Hat jemand ein Beispiel für mich?

Was wäre für den Anfang am einfachsten? Filesystem? Mail? LDAP? DB?


Vielen Dank!


----------



## nillehammer (28. Dez 2011)

Bin mir nicht ganz sicher, ob ich die Frage richtig verstanden habe. JNDI-Resourcen machst Du dem Tomcat/den Webanwendungen durch Konfigurationseinträge in den folgenden Datei(en) bekannt:
- server.xml
- context.xml
- web.xml
Zu MailSession und JDBC-Datasource gibt es haufenweise Beispiele im Internet und sogar in der Tomcat-Doku selbst:
- Allgemein: Apache Tomcat 7 (7.0.23) - JNDI Resources HOW-TO
- Speziell JDBC: Apache Tomcat 7 (7.0.23) - JNDI Datasource HOW-TO


----------



## Lenny Simpsons (28. Dez 2011)

Danke. Aber so richtig verstanden habe ich es noch nicht.

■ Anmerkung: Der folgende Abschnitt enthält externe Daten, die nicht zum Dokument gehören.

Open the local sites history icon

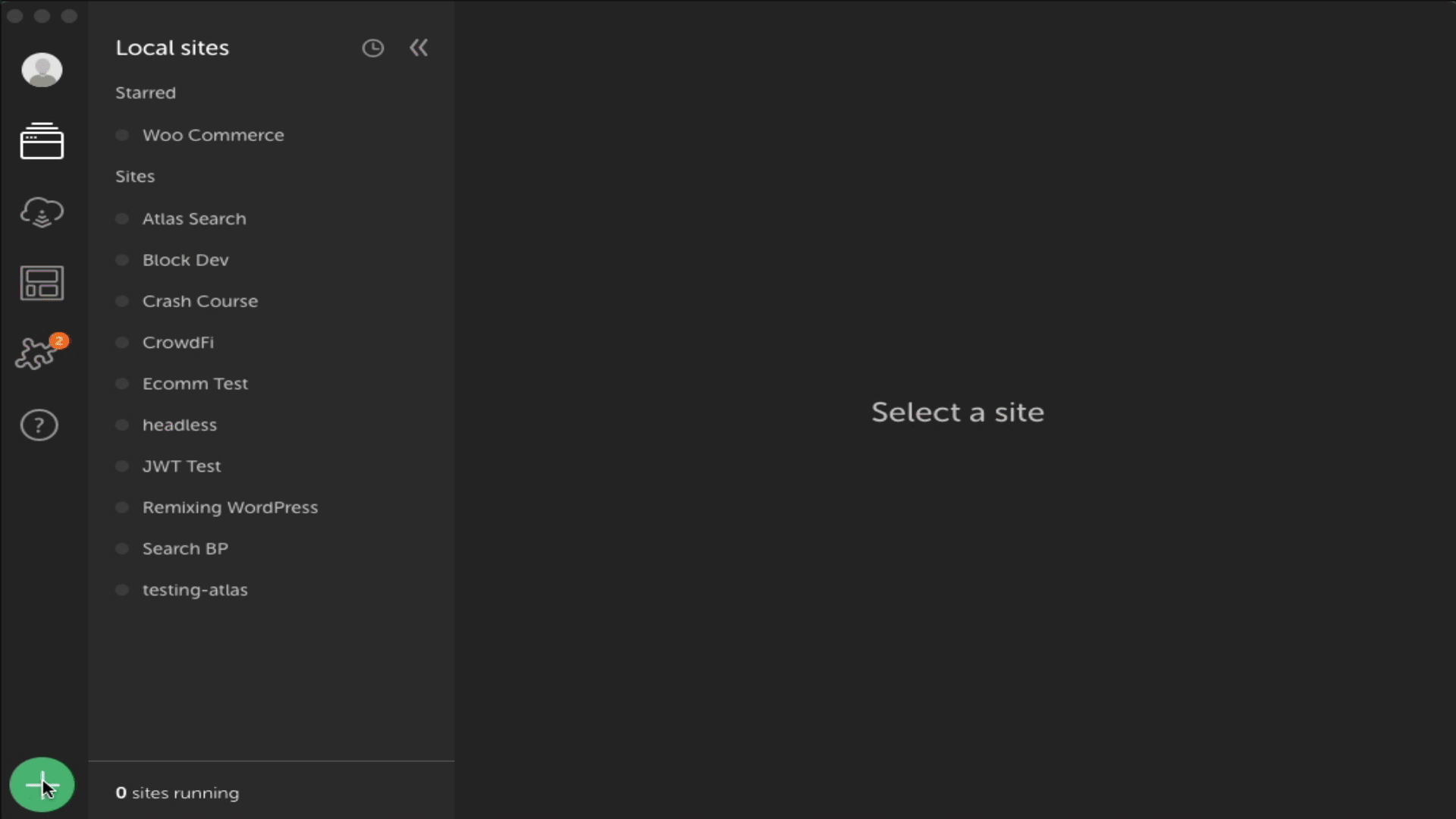coord(373,47)
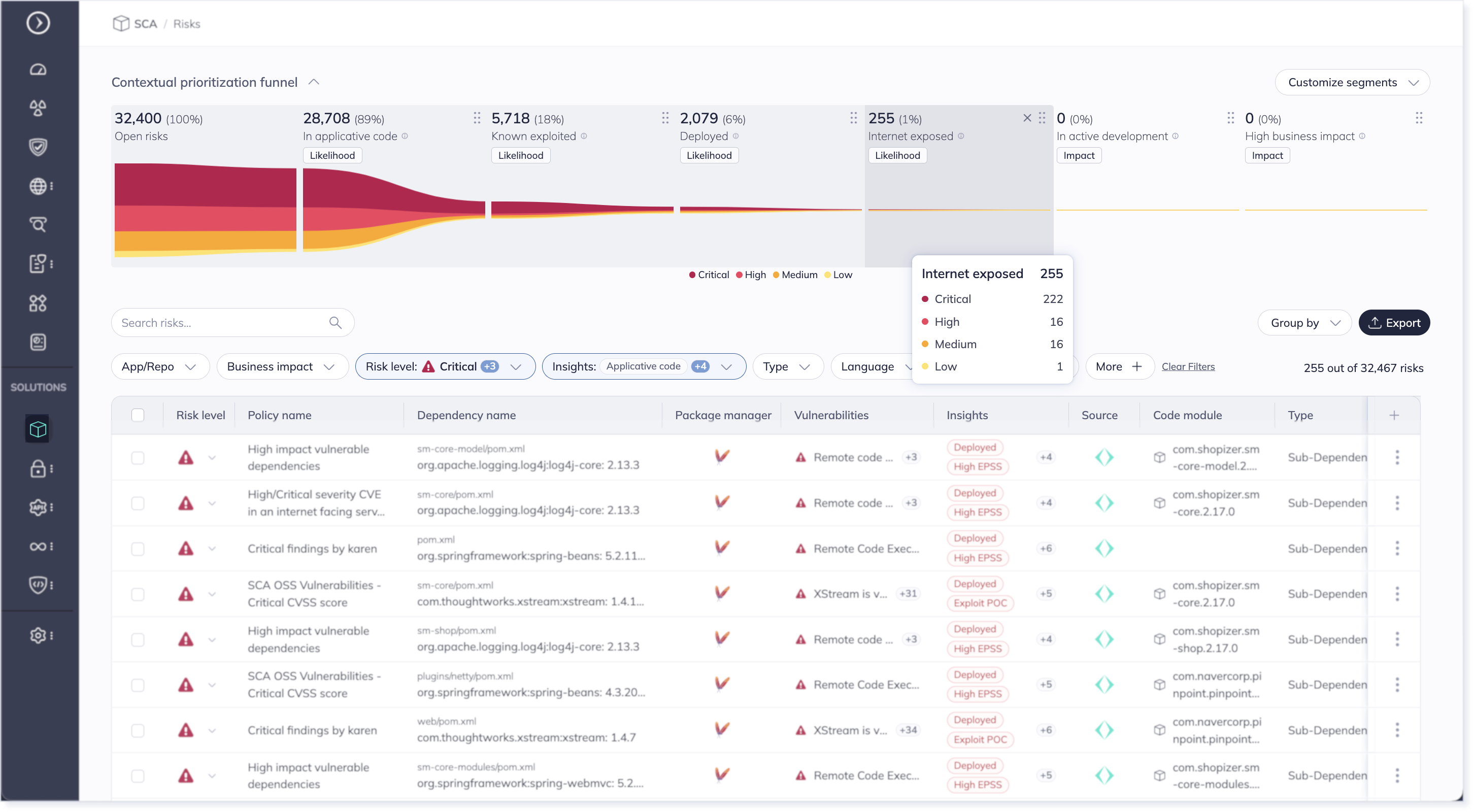Click the Export button
Image resolution: width=1474 pixels, height=812 pixels.
click(x=1395, y=322)
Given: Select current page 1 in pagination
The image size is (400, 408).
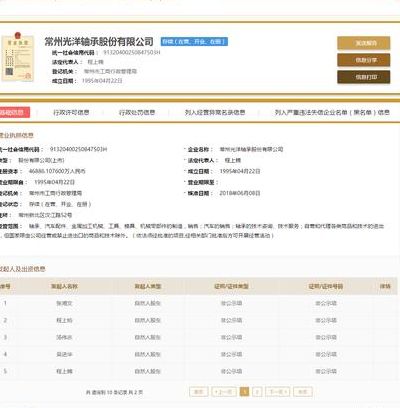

Was muss ich denn "nachinstallieren", um per JNDI auf mein Filesystem zugreifen zu können?
Und um den Context mit INITIAL_CONTEXT_FACTORY und PROVIDER_URL erzeugen zu können?


----------



## nillehammer (29. Dez 2011)

> Was muss ich denn "nachinstallieren", um per JNDI auf mein Filesystem zugreifen zu können?


Nichts ist alles schon da. Du musst es nur konfigurieren.


> Und um den Context mit INITIAL_CONTEXT_FACTORY und PROVIDER_URL erzeugen zu können?


Mit diesen beiden Konstanten kann ich nichts anfangen. Die gibt es so im Tomcat nicht. Den InitialContext holst Du Dir in Deinem Code einfach mit: Context initCtx = new InitialContext();
Die Resourcen holst Du Dir über einen Lookup nach dem Namen, den Du selbst in der Konfiguration für eine Resource gewählt hast.


----------



## Lenny Simpsons (29. Dez 2011)

Ok, danke. Du meinst also die Konfiguration über die beiden Dateien web.xml und context.xml.


----------